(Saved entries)

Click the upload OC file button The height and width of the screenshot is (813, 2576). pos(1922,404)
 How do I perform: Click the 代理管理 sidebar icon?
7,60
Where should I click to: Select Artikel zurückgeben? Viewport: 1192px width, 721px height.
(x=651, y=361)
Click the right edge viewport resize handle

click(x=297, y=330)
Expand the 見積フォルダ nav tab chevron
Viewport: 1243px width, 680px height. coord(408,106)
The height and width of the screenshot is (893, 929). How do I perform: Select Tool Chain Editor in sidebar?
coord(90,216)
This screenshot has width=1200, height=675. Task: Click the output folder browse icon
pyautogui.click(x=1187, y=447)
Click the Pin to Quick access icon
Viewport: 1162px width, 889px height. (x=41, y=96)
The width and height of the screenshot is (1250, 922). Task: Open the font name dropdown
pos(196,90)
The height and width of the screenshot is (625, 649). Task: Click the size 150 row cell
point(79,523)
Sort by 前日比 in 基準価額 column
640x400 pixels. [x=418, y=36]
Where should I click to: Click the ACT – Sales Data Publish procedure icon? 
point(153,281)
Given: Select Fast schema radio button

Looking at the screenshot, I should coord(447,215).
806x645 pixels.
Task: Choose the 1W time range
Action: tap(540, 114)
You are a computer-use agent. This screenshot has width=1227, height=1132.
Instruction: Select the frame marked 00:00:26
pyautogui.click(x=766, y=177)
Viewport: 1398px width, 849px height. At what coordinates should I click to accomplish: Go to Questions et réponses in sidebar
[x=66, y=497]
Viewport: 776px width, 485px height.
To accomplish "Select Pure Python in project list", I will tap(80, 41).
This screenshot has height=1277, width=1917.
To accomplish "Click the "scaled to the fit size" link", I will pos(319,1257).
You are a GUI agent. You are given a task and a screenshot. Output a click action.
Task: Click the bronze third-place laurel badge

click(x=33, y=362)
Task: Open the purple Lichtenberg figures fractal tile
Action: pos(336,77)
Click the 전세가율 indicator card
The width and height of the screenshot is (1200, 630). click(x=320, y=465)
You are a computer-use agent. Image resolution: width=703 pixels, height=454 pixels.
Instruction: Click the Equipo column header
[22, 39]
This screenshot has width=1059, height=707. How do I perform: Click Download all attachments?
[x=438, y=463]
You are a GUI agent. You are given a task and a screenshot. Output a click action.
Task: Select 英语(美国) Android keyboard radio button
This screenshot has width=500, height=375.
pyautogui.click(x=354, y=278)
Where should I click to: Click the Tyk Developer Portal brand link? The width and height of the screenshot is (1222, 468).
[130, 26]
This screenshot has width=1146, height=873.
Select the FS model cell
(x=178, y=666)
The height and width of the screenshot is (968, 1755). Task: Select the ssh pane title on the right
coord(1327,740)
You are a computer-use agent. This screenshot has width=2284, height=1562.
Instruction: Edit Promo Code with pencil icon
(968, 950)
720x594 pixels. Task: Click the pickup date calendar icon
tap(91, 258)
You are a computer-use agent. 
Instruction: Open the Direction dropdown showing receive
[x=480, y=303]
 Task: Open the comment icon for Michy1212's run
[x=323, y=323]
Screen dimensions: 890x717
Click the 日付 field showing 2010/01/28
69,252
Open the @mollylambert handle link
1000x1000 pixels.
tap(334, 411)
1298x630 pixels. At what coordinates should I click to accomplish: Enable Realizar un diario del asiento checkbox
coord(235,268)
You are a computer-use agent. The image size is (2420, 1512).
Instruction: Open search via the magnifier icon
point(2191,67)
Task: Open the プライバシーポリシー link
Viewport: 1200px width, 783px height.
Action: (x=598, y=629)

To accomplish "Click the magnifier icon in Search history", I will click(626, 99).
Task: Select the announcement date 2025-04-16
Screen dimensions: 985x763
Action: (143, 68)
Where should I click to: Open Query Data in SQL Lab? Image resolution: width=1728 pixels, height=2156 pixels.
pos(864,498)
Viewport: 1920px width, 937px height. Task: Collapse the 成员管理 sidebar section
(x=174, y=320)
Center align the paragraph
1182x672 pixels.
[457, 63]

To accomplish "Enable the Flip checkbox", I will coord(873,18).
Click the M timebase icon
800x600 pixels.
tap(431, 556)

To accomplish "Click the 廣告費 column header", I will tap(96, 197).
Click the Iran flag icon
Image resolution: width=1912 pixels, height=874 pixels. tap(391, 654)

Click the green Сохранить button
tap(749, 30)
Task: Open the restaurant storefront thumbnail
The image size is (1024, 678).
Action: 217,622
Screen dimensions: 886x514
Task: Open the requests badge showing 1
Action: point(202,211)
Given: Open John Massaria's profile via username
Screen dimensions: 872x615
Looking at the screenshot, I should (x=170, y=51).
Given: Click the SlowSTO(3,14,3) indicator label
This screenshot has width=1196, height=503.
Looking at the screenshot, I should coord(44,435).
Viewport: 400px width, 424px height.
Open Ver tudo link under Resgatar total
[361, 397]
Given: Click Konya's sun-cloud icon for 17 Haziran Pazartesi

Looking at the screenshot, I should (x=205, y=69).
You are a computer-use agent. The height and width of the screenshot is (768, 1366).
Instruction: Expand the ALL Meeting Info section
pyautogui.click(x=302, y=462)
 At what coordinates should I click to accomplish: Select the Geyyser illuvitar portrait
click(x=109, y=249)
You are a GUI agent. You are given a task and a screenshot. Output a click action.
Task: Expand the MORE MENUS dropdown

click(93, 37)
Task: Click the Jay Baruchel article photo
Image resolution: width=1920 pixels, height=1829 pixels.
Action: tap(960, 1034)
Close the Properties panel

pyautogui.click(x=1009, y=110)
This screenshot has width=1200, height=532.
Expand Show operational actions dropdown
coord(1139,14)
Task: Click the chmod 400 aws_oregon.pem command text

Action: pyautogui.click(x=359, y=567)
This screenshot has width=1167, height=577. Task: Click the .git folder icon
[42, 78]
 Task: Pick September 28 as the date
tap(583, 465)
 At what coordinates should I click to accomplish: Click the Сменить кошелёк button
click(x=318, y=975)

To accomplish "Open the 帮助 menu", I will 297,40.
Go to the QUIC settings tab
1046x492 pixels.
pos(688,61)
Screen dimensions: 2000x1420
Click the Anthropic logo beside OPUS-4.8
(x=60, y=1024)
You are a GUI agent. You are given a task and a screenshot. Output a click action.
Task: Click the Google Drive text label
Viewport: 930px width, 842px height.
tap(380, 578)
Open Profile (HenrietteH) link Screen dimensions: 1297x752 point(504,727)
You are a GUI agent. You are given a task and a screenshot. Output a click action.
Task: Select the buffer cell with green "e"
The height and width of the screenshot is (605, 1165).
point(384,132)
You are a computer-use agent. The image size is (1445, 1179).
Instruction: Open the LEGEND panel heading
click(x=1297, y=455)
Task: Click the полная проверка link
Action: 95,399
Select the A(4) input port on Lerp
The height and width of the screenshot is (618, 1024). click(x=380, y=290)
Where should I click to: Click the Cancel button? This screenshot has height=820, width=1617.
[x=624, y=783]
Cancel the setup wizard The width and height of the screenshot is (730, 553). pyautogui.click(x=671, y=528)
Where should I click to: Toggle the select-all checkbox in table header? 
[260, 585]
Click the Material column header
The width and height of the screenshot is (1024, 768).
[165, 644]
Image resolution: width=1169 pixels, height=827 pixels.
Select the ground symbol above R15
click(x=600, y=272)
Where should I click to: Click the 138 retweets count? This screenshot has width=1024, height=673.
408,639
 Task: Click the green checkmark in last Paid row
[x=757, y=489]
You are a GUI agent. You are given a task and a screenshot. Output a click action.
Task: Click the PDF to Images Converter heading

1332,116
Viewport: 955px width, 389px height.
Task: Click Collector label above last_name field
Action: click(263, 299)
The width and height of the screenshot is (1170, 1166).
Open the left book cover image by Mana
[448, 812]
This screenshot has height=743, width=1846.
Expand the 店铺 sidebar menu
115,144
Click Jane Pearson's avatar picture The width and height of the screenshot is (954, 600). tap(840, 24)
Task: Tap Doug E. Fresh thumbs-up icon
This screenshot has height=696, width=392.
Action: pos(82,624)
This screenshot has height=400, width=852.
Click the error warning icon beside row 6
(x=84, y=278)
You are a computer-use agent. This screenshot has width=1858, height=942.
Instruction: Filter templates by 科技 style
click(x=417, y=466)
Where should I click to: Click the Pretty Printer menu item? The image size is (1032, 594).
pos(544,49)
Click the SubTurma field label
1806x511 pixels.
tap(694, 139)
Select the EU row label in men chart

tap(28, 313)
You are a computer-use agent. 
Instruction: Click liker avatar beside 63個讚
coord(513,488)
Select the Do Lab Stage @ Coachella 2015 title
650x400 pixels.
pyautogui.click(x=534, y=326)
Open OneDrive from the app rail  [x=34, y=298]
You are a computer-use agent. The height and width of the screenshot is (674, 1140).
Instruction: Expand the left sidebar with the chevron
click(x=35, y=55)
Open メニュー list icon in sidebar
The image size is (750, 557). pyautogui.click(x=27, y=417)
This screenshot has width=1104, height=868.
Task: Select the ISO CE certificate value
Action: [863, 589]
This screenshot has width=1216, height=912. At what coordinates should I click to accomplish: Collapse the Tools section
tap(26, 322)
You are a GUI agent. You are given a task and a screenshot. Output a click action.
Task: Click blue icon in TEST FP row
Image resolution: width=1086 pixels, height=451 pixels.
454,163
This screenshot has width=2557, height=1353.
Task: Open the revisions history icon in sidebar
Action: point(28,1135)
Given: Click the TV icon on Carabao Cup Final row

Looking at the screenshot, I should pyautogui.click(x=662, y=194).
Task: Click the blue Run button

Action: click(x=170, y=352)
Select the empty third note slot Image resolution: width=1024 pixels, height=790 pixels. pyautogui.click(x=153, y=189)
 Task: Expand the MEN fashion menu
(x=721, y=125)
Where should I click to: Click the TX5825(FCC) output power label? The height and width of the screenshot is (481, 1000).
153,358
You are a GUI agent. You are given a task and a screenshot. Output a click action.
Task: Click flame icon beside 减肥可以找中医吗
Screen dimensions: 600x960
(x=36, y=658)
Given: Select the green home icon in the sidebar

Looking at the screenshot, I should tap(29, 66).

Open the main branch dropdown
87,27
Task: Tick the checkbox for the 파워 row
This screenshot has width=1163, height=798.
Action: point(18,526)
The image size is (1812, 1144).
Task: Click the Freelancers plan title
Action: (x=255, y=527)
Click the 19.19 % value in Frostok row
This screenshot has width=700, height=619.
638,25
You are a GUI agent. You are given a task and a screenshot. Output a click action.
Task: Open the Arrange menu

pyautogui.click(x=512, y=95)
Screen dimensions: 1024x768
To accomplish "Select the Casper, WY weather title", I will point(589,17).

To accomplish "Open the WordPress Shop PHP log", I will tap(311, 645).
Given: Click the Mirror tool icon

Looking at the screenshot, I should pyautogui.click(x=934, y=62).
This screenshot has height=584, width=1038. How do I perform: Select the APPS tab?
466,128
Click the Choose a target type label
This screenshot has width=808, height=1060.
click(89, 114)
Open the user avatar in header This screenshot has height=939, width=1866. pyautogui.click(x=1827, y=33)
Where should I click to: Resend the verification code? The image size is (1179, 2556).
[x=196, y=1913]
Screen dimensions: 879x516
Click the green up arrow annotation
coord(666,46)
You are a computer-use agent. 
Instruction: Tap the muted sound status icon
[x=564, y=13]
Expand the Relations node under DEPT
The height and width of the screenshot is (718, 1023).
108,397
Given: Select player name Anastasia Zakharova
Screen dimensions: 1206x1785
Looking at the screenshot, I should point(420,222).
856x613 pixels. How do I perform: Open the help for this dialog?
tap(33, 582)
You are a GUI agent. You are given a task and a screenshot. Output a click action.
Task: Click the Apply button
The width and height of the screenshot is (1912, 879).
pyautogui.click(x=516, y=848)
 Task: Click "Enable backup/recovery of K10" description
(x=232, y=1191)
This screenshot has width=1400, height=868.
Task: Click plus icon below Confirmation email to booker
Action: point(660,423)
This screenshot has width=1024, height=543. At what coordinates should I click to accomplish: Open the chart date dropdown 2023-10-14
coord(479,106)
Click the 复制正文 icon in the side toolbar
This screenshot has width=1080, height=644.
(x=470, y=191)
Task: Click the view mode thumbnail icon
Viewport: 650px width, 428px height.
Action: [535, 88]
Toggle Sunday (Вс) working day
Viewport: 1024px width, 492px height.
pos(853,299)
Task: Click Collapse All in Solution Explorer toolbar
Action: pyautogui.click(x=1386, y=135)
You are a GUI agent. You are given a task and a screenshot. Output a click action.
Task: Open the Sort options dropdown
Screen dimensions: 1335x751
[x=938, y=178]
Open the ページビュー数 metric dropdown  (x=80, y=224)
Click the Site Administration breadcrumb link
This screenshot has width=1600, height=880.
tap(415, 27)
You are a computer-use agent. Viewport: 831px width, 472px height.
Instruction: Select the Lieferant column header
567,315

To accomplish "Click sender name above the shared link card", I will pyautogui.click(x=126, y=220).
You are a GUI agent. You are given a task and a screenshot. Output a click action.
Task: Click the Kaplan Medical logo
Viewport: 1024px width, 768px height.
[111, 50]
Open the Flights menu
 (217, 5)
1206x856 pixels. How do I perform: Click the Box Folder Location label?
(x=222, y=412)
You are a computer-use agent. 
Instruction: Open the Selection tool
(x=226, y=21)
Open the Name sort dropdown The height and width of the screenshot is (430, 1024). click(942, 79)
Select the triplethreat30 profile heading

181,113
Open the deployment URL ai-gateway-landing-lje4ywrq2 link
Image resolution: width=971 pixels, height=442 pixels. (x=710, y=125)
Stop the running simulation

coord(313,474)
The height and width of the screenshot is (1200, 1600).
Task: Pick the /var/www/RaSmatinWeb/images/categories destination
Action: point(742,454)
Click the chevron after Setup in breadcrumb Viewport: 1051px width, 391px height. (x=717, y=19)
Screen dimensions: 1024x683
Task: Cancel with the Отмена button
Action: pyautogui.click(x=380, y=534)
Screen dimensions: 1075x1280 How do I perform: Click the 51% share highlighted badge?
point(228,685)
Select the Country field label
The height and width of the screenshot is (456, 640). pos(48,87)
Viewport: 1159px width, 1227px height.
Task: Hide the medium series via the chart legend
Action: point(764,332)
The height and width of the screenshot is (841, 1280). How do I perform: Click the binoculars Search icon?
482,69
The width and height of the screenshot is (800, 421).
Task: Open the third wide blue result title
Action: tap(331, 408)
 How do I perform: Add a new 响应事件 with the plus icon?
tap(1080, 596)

* _TASK STATEMENT_: Show all lines above holding the word "thumbnail".

* _EXERCISE SOLUTION_:
Task: Open the restaurant storefront thumbnail
Task: Click the view mode thumbnail icon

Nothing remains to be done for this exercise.